■ MATERIAL FOR THIS TASK:
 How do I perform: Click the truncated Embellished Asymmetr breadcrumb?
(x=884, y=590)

--

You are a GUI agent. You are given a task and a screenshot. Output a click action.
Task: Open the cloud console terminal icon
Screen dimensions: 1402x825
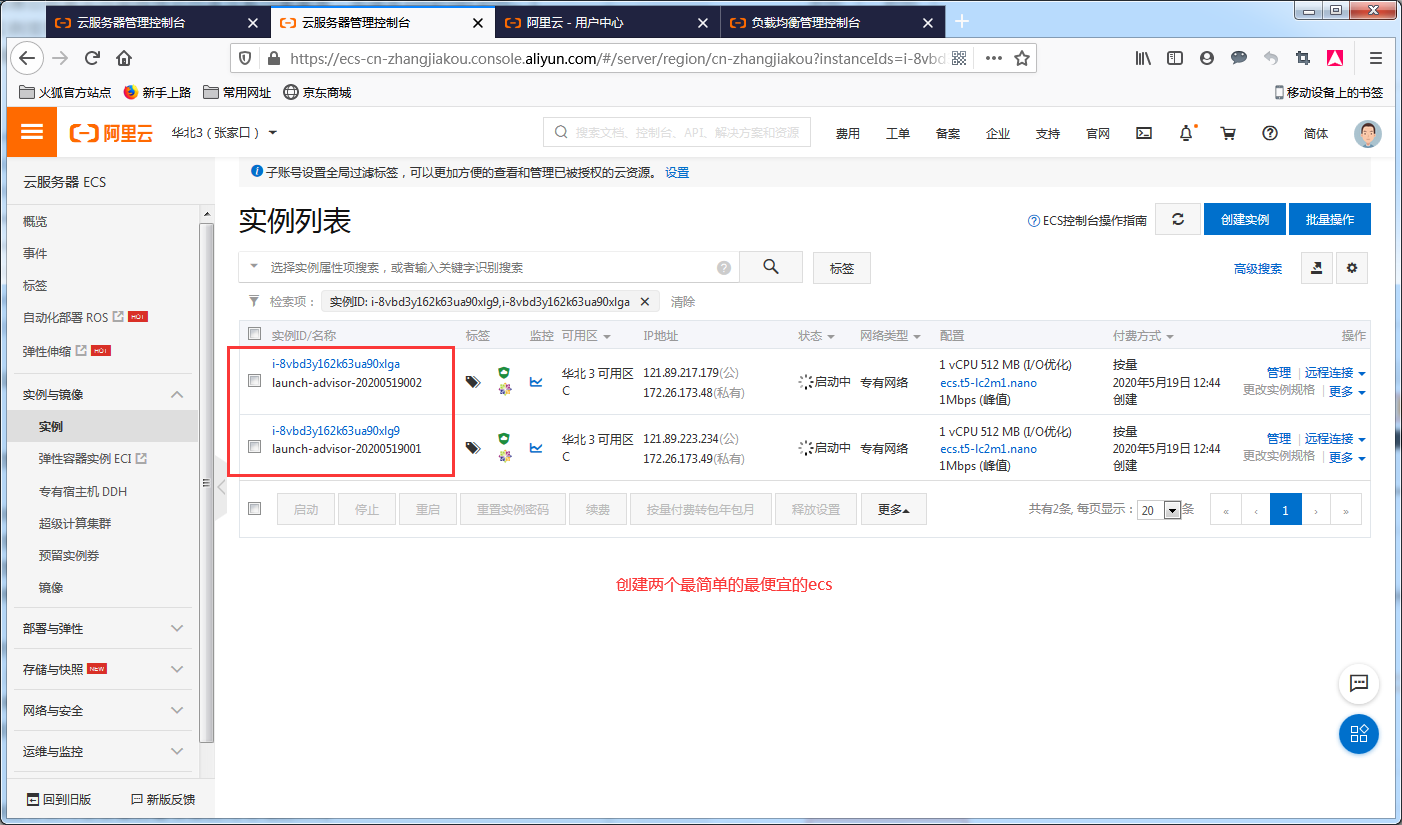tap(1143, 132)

==

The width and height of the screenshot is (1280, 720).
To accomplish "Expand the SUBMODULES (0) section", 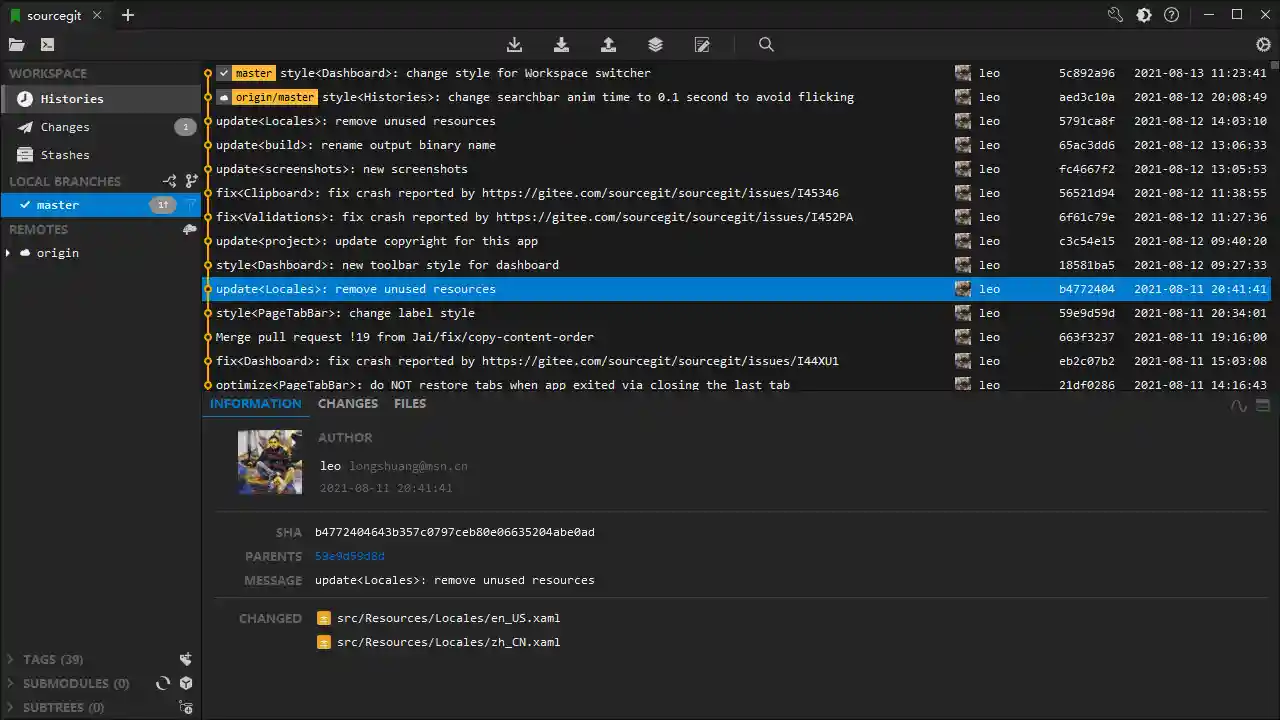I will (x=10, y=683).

■ TASK DIRECTIONS: Your task is to copy every line in the entries that holds the string "screenshot".

■ RESPONSE BELOW:
You are a GUI agent. You are given a task and a screenshot. Output a click action.
The width and height of the screenshot is (1280, 720).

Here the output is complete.